To underscore my point, I propose that the Goldwater-Nichols Act, the statute that established SOCOM, should be amended to establish a separate service component and department that would govern special operations.

Special operations as a constituted separate military service would give the special operations leaders the authorities that Admiral McRaven was purportedly seeking. The benefits would be a more nimble, healthier and more economical structure for our nation’s special operations forces (SOF). Firstly, under the new Special Operations Department, the Chief of Special Operations, as a service chief, would have a seat with the Joint Chiefs to adequately represent the needs of SOF. Presently, the special operations commander within each service relies on the conventional leader who may not know how best to train, equip and maintain this type of force. Now the commander can establish a more synchronized mission cycle of training, employment and recovery.

Secondly, it would allow a leadership development system specific to special operators that would give greater discretion to the SOF commander in maintaining good order, discipline and standards (physical fitness comes to mind). This new service would have a separate professional education system, and a separate system for rating and promotion of service members. The benefit is not just providing for relevant SOF governance, but it would also integrate the service components and improve unity of effort.

Lastly, all of the service components would fall under a unified budget that would allow for more long-term, equitable investment and sensible savings. Financing a SOF mission can be very different than financing a conventional mission. The current finance scheme can be cumbersome to a SOF mission, especially with regard to military contracting. Currently, the Navy and Air Force components have more generous budgets compared to the Army, mostly due to the cost of fielding and maintaining one jet versus equipping, training and maintaining a battalion of Green Berets. Unifying the budget would force each component to be more budget-minded, while ensuring that they get mission-essential financing. In addition, pay, incentives and retention could be streamlined so that SOF gets and retains the right operators.

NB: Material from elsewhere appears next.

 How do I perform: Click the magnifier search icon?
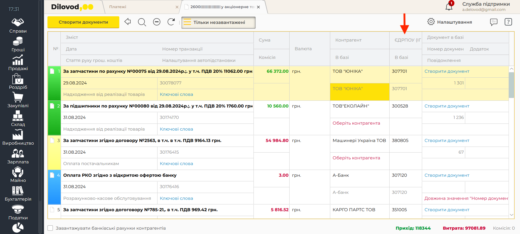tap(142, 22)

To that end, special operations could develop, acquire and field equipment and uniforms more relevant for their mission. Prime examples are the long-stalled replacement of the Army’s uniform and the continued delay in acquiring a piston-operated replacement for the M-4 rifle. Military construction could also be unified under one service to allow the commander to base, house and provide training facilities that meet the needs of special operations.

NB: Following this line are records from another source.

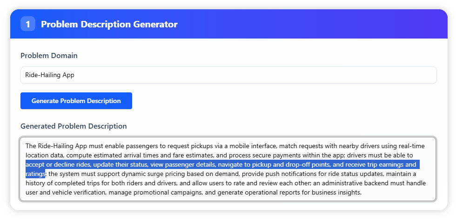Click the Problem Domain label
The height and width of the screenshot is (221, 456).
(x=49, y=56)
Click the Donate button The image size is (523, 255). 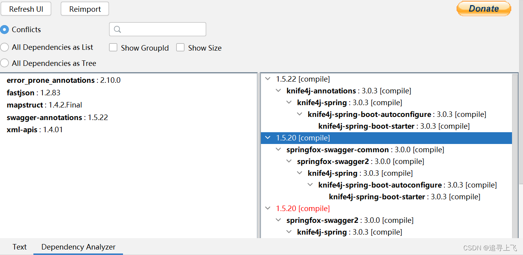pos(483,9)
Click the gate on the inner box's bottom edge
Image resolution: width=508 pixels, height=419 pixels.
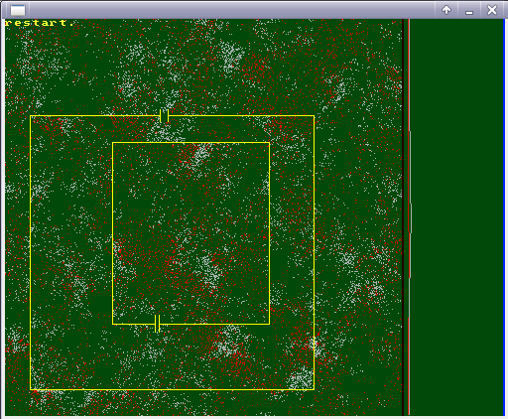158,324
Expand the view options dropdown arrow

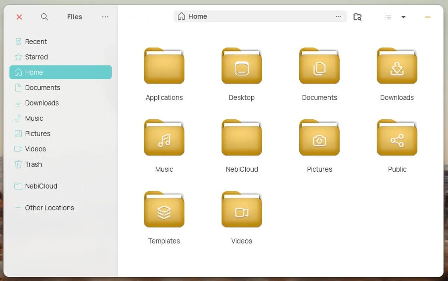click(403, 17)
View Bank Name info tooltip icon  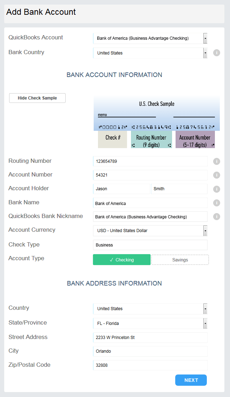217,203
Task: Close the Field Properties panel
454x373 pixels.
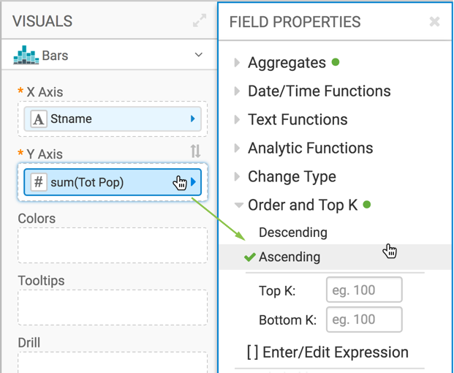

This should not be seen as a blank check for the special operations commander. Certainly there will be an initial cost for establishing the service, but rapid, outsized growth should not be an outcome. In addition, there is some redundancy in the force. As a result, some elements would need to be consolidated, and some may need to take on additional capabilities. To be certain, this service would be powerful not only for the combined combat power, but also its significance within the American body politic. Accountability and oversight would be essential to mission success and to maintaining the confidence of the American public.